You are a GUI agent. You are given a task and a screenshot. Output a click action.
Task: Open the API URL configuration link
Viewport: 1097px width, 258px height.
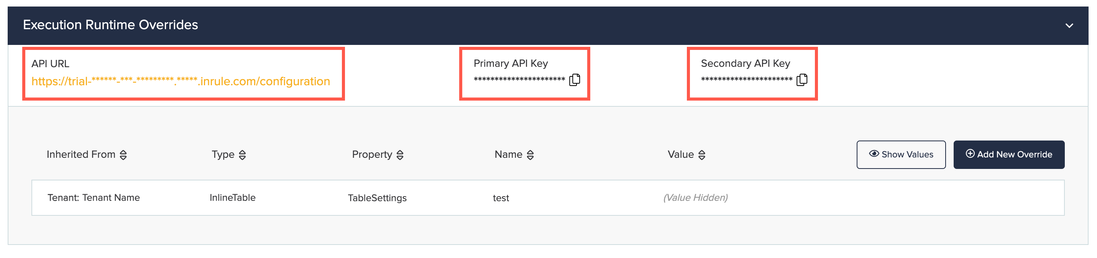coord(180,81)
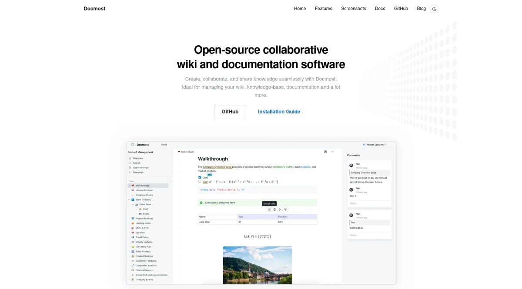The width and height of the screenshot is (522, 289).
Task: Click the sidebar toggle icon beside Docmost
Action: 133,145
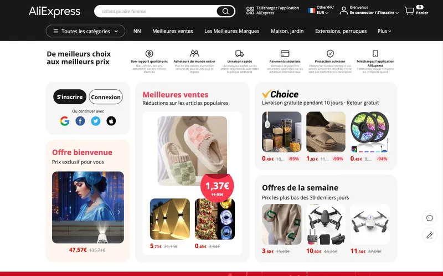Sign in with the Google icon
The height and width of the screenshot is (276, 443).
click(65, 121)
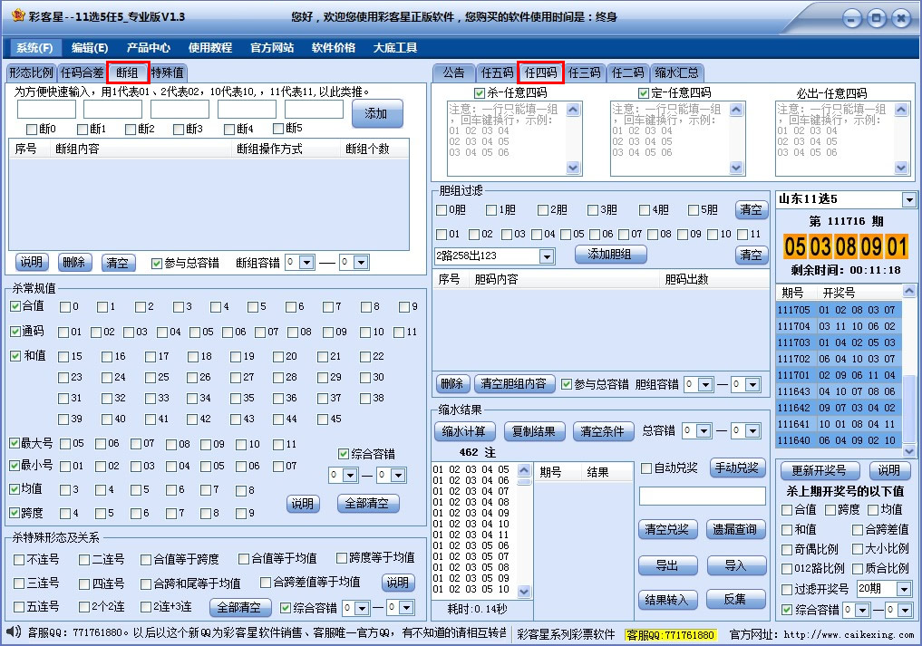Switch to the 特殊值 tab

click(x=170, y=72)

==

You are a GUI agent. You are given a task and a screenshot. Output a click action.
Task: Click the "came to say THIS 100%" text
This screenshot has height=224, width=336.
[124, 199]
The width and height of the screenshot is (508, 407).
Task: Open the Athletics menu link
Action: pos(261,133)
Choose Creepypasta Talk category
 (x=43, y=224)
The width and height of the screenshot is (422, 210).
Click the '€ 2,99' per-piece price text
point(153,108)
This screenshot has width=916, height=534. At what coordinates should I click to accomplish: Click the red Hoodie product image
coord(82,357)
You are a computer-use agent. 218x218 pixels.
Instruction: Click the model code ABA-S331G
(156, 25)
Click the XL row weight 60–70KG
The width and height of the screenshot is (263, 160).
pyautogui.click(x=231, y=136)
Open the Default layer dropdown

--

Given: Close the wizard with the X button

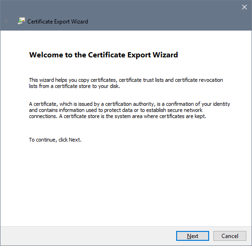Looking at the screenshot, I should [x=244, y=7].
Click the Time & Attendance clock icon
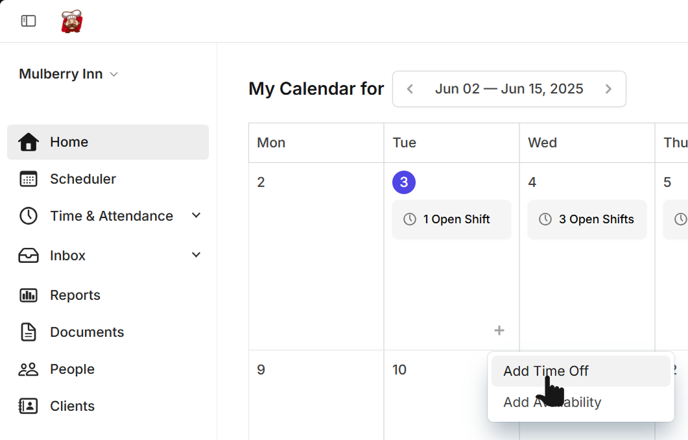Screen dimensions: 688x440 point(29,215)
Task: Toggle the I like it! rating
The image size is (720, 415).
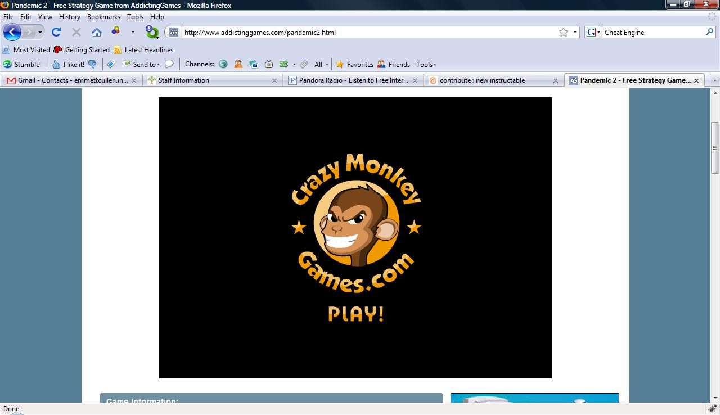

WORK REQUEST =>
Please give back exactly the lines of the listing above that run from the one containing "The width and height of the screenshot is (263, 160)." through the one containing "Open the Default layer dropdown", and only those.

RESULT =>
The width and height of the screenshot is (263, 160).
pyautogui.click(x=231, y=136)
Open the Default layer dropdown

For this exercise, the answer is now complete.